В семействе вот таких чудаков взрос Павел Павлович Тодрабе-Граабен, барон, с сестрою Натальей, отличавшейся от прочей женской линии красотой и умом; Павел Павлович в ту пору, как мать их уходила от мужа с гусаром, привязался к сестре; привязанность перешла потом в более нежное чувство; в ту пору Павел Павлович поступил в "Правоведенье", был тонким молодым человеком и носил треуголку; сестра же его вышла замуж за дворянина Гуголева; известие об ее замужестве так потрясло Павла Павловича, что решил жениться и он, как только окончит курс, что и исполнил; в выборе жены он руководствовался двумя признаками: во-первых, жена его должна была вовсе молчать; во-вторых, волосы ее должны были быть тонки, как лен; на молчании своей жены да на ее волосах женился Павел Павлович.

Скоро барон быстро выдвинулся по службе благодаря уму, красноречью и уменью распутывать тончайшие юридические дела совершенно честно; к тому же в ту пору он был умеренный либерал; так как-то совсем незаметно он дослужился до белых сенаторских панталон, но тотчас же бросил всякую деятельность; в нем произошел к тому времени переворот: Павел Павлович стал ярым поклонником Прудона; в петербургских гостиных его боялись за никого не щадившее остроумие; в Сенате же к выходкам его отнеслись благосклонно, но дали понять, что ему больше нечего делать, к чему он, впрочем, отнесся равнодушно, перебравшись в дедовское именье; он появлялся в Петербурге на три месяца, чтобы не терять из виду друзей.

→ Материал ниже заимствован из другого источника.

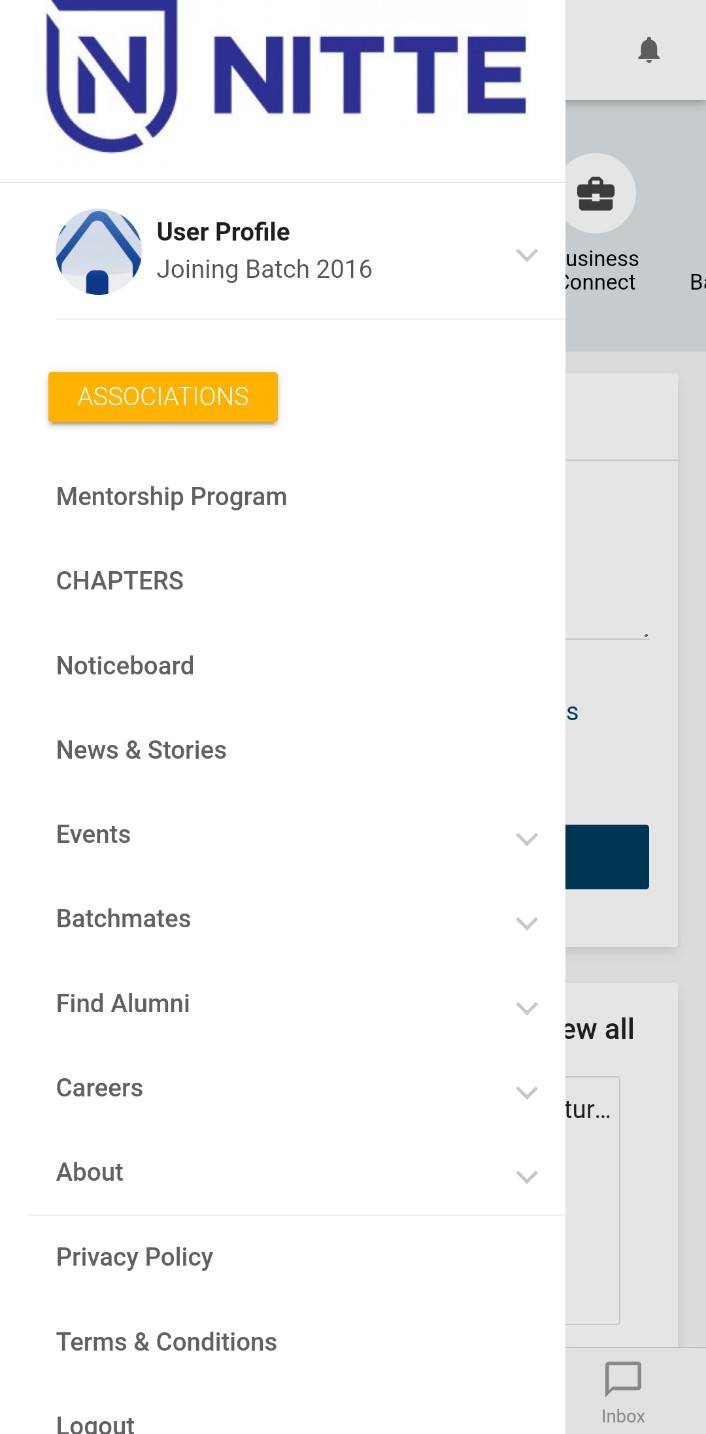Expand the Events submenu chevron
Viewport: 706px width, 1434px height.
[527, 839]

Быстро и ярко в деревне в нем всплыли чудачества Граабеных: опустошался погребок, проедались деньги; с чудовищной быстротой росла библиотека; оставаясь человеком серьезным, Павел Павлович находил время для всевозможных прихотей: сначала он уставил дом старинным фарфором; на столах, шкафах и полках появились безносые, безголовые и безрукие фигурки, с отбитыми ручками чашки, угловатые лампы и прочий вздор; потом Павел Павлович исколесил всю Европу, отыскивая какую-то никому не нужную гравюру; после этого Павел Павлович выписал с полдюжины велосипедов; уселся сам на велосипед, усадил жену, камердинера, бонну и вовсе маленького своего сынишку; через полгода он раздарил велосипеды и принялся за домашнее воспитание детей; были выписаны француженка, немка, англичанка и негр; изучались трактаты о воспитании; наконец, Павел Павлович остановился на системе Жан-Жака Руссо: книги были отобраны от ребенка; англичанка, француженка, немка и негр отправились восвояси; а белокурый мальчонок повис на деревьях, подражая обезьяне; тогда Павел Павлович успокоился и весь отдался книгам: у него можно было встретить решительно все, что недоставало библиофилам; зато самых необходимых книг не оказывалось в библиотеке Павла ПаЕшовича; редкие книги оплетал в муаровые переплеты нежно-голубых, бледно-розовых и палевых цветов; только близким друзьям открывал Павел Павлович доступ в свою библиотеку; но горе тому из друзей, который по неведенью проводил по странице хотя бы едва заметную черту; испорченная книга не могла оставаться в библиотеке: и с умело скрытым презреньем книга дарилась попортившему ее лицу; близкие друзья трепетали получить в подарок от Павла Павловича книгу: это значило бы только то, что они навсегда упали в его глазах.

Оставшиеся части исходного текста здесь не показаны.